Die Beschwerde des Beklagten wegen Nichtzulassung der Revision gegen das Urteil des Finanzgerichts Köln vom 8. Mai 2013  10 K 1172/12 wird als unbegründet zurückgewiesen.

Die Kosten des Beschwerdeverfahrens fallen dem Beklagten zur Last.

Tatbestand

  1. I. Die Klägerin und Beschwerdeführerin (Klägerin), eine GmbH & Co. KG, ist Rechtsnachfolgerin der A-GmbH & Co. KG, die ihrerseits Rechtsnachfolgerin der X-GmbH war.
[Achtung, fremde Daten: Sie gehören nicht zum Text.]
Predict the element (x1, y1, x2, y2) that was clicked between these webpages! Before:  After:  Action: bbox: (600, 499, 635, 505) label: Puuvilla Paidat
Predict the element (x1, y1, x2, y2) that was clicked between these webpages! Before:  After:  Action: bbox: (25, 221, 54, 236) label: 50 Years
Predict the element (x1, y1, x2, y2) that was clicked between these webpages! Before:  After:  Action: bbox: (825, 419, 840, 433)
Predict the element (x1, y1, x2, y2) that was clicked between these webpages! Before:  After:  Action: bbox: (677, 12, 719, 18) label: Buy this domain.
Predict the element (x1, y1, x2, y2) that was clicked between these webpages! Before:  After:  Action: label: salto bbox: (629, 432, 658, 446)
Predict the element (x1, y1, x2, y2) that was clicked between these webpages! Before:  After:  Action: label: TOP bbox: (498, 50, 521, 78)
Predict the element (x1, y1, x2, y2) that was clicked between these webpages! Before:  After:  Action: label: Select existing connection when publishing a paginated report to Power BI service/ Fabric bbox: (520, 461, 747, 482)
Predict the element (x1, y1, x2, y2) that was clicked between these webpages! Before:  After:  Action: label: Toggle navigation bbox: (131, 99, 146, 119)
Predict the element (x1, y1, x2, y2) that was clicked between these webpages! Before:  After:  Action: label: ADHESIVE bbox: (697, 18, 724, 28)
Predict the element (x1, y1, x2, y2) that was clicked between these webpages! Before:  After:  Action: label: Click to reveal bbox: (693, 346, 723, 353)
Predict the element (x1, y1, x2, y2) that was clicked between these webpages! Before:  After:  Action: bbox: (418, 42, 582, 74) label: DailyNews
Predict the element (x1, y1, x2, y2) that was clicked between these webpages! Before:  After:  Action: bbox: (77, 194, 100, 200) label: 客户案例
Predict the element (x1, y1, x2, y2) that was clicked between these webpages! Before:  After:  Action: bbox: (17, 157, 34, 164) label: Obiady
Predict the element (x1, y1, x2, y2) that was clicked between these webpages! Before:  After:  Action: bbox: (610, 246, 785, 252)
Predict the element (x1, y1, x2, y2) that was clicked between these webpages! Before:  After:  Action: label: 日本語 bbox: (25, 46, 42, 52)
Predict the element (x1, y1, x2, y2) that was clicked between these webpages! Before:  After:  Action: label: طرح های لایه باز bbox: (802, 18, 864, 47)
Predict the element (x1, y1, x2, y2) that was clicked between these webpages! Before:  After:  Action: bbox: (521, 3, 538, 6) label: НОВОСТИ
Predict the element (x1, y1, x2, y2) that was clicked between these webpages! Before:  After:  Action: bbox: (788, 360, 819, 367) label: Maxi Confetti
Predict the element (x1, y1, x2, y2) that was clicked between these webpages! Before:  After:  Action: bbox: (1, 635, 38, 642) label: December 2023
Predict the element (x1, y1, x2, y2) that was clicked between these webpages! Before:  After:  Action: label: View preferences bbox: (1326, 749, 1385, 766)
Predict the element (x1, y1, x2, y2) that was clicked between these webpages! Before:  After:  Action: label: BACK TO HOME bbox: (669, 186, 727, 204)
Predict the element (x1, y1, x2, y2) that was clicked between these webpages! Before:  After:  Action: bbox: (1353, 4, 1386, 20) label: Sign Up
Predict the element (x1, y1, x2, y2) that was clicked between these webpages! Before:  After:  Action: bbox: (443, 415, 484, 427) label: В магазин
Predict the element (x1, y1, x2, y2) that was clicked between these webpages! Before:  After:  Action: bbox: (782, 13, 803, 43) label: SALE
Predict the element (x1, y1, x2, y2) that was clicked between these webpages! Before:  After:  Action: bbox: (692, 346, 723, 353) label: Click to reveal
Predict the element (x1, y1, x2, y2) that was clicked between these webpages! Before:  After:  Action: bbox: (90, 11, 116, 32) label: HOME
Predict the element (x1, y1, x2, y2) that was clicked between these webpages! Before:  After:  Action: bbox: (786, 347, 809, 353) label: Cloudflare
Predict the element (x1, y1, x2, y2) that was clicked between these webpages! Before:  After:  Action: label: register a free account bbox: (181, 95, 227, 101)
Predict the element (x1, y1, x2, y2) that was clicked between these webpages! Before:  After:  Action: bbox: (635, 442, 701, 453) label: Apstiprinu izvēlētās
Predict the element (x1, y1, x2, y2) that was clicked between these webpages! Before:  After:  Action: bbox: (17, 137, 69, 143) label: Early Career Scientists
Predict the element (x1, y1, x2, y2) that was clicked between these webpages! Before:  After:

Die X-GmbH war Alleingesellschafterin einer russischen Kapitalgesellschaft, der X RUS, welcher sie in den Jahren 2004 bis 2006 jeweils Darlehen gewährt hatte, und zwar ohne Besicherung. Diese Darlehen wurden von der X-GmbH wegen drohender Insolvenz der Tochtergesellschaft in den Streitjahren 2005 und 2006 erfolgswirksam ausgebucht. Der Beklagte und Beschwerdeführer (das Finanzamt ‑‑FA‑‑) sah in den Darlehen verdeckte Einlagen, da von Anfang an mit einer Rückzahlung nicht habe gerechnet werden können. Damit komme § 8b Abs. 3 Satz 3 des Körperschaftsteuergesetzes 2002 zur Anwendung. Andernfalls seien die Wertberichtigungen nicht anzuerkennen; wegen des sog. Rückhalts im Konzern habe dafür kein Anlass bestanden. Hilfsweise seien die Wertberichtigungen nach Maßgabe von § 1 des Gesetzes über die Besteuerung bei Auslandsbeziehungen (Außensteuergesetz ‑‑AStG‑‑) in seiner für die Streitjahre maßgebenden Fassung des Gesetzes zum Abbau von Steuervergünstigungen und Ausnahmeregelungen (Steuervergünstigungsabbaugesetz) vom 16. Mai 2003 (BGBl I 2003, 660, BStBl I 2003, 321) zu neutralisieren.

  2. Die anschließende Klage gegen die hiernach geänderten Feststellungsbescheide hatte für 2005 Erfolg. Das Finanzgericht (FG) Köln gab ihr insoweit durch Urteil vom 8. Mai 2013  10 K 1172/12 statt. Betreffend das Streitjahr 2006 folgte das FG dem FA in dessen Annahme, dass es sich bei der Darlehensgewährung um eine verdeckte Einlage gehandelt habe. Die Revision wurde nicht zugelassen.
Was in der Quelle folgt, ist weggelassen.